There were some shifts, they said, that were so short-handed they sent out emails asking employees to come in.

“[On] Wednesdays, we’re extremely understaffed in the way that we had six or so leads working and no associates,” they said. “They would send out emails weekly saying, ‘If you can come in, please do, because we don’t have many for this shift at all.’”

Irvin said some areas of University Housing and Dining have had to make changes to their normal routines to accommodate the lack of staff. Burge Market Place has started using paper and plastic silverware to ensure there are enough employees in other sections of the dining hall.

“We can redeploy those people that we are planning to have to work in the dish room to work somewhere else,” she said.

University Housing and Dining has taken steps to promote its open positions, Irvin said.

The department has raised its starting wage from $9.50 to $11 an hour, in order to compete with surrounding businesses from downtown, she said.

Irvin said Housing and Dining has also announced an additional sign-on bonus for new employees. Starting Oct. 17, new employees will receive an additional $50 for the first 50 hours they work.

“We knew it was time for us to make a change to see if that would help in our recruitment efforts,” she said.

The department would typically advertise open positions through signage on the Cambus to reach off-campus students, Irvin said, but that was not possible this year.

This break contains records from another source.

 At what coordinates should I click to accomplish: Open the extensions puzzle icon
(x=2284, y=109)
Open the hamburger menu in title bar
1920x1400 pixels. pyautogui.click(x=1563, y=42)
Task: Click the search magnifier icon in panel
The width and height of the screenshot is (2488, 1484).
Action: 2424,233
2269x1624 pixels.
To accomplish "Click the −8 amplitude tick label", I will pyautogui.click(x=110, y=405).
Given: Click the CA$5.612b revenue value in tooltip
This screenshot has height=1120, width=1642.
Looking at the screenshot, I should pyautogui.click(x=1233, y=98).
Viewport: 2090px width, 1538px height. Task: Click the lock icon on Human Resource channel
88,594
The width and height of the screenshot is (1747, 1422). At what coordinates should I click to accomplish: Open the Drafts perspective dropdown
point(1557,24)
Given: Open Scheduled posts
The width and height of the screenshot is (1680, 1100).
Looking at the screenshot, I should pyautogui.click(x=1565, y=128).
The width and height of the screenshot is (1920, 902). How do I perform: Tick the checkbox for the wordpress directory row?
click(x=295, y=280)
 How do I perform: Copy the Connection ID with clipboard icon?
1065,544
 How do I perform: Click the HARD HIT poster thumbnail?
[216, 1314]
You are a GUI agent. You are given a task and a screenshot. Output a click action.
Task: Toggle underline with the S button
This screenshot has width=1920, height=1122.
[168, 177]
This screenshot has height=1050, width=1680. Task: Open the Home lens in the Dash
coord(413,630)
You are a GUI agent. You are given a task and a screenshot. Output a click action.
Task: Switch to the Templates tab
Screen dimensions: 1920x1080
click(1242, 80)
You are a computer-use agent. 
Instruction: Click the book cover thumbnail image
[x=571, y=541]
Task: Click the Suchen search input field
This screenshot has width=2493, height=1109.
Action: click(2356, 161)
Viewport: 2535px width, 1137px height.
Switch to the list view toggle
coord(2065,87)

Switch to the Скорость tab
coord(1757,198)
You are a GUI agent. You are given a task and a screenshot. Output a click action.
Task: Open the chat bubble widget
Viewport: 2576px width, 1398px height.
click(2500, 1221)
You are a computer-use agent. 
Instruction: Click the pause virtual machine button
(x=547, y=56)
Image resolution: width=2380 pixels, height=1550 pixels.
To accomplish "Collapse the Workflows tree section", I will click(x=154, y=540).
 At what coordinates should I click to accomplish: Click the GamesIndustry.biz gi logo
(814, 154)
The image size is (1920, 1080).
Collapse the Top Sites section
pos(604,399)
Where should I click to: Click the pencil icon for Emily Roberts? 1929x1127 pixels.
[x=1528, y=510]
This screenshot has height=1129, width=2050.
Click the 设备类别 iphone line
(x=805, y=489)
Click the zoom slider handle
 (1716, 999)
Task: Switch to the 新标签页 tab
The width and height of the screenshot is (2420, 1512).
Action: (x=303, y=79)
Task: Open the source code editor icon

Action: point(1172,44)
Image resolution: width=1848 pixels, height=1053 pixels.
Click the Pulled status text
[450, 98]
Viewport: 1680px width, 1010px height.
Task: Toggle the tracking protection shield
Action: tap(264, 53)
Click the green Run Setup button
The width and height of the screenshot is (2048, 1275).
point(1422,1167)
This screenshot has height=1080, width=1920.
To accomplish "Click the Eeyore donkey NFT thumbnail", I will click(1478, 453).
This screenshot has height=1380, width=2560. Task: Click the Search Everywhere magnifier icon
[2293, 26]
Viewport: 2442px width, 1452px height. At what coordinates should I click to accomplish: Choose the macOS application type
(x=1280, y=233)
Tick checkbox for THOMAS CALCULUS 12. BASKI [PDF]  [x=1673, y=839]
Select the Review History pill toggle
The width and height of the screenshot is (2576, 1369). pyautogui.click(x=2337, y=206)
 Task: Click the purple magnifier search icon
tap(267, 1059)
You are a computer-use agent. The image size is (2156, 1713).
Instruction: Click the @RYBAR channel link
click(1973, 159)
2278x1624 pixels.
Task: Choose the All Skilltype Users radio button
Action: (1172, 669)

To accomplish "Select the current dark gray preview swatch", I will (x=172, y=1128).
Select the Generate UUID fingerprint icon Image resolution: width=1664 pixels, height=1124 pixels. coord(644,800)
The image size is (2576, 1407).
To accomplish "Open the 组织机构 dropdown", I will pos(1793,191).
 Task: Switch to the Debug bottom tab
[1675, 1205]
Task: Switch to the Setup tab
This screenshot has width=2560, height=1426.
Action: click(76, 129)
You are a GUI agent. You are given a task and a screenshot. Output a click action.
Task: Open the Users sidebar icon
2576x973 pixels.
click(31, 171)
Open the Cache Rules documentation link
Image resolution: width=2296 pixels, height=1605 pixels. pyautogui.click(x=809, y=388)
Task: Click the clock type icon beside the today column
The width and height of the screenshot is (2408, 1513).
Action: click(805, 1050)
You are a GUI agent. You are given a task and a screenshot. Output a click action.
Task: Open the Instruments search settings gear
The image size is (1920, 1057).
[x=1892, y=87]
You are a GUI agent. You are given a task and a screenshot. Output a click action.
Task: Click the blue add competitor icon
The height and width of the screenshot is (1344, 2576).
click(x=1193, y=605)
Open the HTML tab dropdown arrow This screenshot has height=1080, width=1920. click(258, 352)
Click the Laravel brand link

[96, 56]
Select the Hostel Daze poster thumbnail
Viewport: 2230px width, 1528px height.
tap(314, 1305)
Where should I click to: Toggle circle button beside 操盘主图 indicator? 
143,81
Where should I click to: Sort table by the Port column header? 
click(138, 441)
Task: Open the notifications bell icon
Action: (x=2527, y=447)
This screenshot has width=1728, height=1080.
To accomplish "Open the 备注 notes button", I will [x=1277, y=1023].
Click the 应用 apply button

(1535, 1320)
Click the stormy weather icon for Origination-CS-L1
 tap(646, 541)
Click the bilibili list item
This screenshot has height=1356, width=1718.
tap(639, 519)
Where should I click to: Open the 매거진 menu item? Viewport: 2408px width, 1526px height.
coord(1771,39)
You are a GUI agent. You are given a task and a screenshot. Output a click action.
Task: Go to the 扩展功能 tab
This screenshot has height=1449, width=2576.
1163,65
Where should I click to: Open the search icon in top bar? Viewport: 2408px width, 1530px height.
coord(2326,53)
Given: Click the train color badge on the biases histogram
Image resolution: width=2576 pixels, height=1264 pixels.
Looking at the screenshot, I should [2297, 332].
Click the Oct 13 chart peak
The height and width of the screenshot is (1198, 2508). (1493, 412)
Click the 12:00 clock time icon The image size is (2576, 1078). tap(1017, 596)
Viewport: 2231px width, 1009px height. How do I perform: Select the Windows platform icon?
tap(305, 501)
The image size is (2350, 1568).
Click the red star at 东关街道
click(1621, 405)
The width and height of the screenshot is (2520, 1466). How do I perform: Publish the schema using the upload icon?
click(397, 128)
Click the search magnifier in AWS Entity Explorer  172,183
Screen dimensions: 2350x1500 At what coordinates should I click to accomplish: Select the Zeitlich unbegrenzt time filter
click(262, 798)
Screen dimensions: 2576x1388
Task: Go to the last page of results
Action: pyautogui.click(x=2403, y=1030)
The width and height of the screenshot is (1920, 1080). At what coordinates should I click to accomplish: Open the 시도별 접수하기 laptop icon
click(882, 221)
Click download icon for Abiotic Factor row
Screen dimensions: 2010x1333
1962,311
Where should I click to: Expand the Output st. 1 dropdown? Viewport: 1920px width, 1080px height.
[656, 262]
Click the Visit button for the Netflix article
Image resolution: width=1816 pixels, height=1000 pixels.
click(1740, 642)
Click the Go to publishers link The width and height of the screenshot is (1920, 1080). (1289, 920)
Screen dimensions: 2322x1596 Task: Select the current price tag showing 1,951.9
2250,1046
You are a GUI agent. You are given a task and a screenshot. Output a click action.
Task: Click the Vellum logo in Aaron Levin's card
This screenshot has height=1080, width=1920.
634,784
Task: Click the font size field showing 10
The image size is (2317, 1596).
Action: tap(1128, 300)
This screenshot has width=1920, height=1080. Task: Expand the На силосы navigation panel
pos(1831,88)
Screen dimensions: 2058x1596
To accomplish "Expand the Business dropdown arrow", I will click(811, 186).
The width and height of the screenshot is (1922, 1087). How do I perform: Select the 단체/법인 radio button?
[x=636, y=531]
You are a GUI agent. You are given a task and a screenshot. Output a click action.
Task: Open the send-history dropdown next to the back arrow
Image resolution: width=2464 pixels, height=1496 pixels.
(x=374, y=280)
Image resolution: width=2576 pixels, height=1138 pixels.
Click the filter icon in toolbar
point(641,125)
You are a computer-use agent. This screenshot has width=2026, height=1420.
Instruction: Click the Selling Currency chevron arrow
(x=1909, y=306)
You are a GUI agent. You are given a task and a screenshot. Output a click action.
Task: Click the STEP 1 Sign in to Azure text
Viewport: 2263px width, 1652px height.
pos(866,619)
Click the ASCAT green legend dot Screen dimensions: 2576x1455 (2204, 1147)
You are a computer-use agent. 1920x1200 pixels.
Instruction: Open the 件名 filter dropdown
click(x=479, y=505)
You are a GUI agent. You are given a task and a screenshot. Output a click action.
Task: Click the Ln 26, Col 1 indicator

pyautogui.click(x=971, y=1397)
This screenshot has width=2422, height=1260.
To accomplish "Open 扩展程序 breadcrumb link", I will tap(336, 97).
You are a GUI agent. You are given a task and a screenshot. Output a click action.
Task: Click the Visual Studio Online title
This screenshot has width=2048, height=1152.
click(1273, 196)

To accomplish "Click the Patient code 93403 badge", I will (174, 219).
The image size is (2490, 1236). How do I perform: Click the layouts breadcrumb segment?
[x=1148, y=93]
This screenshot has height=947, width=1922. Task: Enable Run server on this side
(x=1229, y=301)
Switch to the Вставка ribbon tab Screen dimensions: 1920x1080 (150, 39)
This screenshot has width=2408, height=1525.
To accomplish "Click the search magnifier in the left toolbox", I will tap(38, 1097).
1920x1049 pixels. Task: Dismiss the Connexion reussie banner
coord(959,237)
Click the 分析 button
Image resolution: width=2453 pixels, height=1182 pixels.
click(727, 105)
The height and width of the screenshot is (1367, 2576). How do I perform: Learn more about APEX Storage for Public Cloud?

“In the past, there were signs in the Cambuses that were available that we could put a sign in a Cambus,” she said. “But Cambus is in the exact same kind of employment situation that we’re in, so they have decided this year to reserve those signs for their use, only so that takes an opportunity away from us.”

Frahm said it is not just University Housing and Dining that has struggled to find workers.

“There are ‘for hire’ signs everywhere,” he said.

COVID-19 plays a role behind the shortage, Frahm said, but Student Employment Programs is working with students to help them adjust.

Irvin said Housing and Dining understands that students are at the university to learn and get their degree, not necessarily to work, but the skills students can learn from campus employment are essential for every job.

“Working for dining isn’t going to teach you to be an engineer, but the number of other skills that we’re teaching are valuable across the workforce,” she said.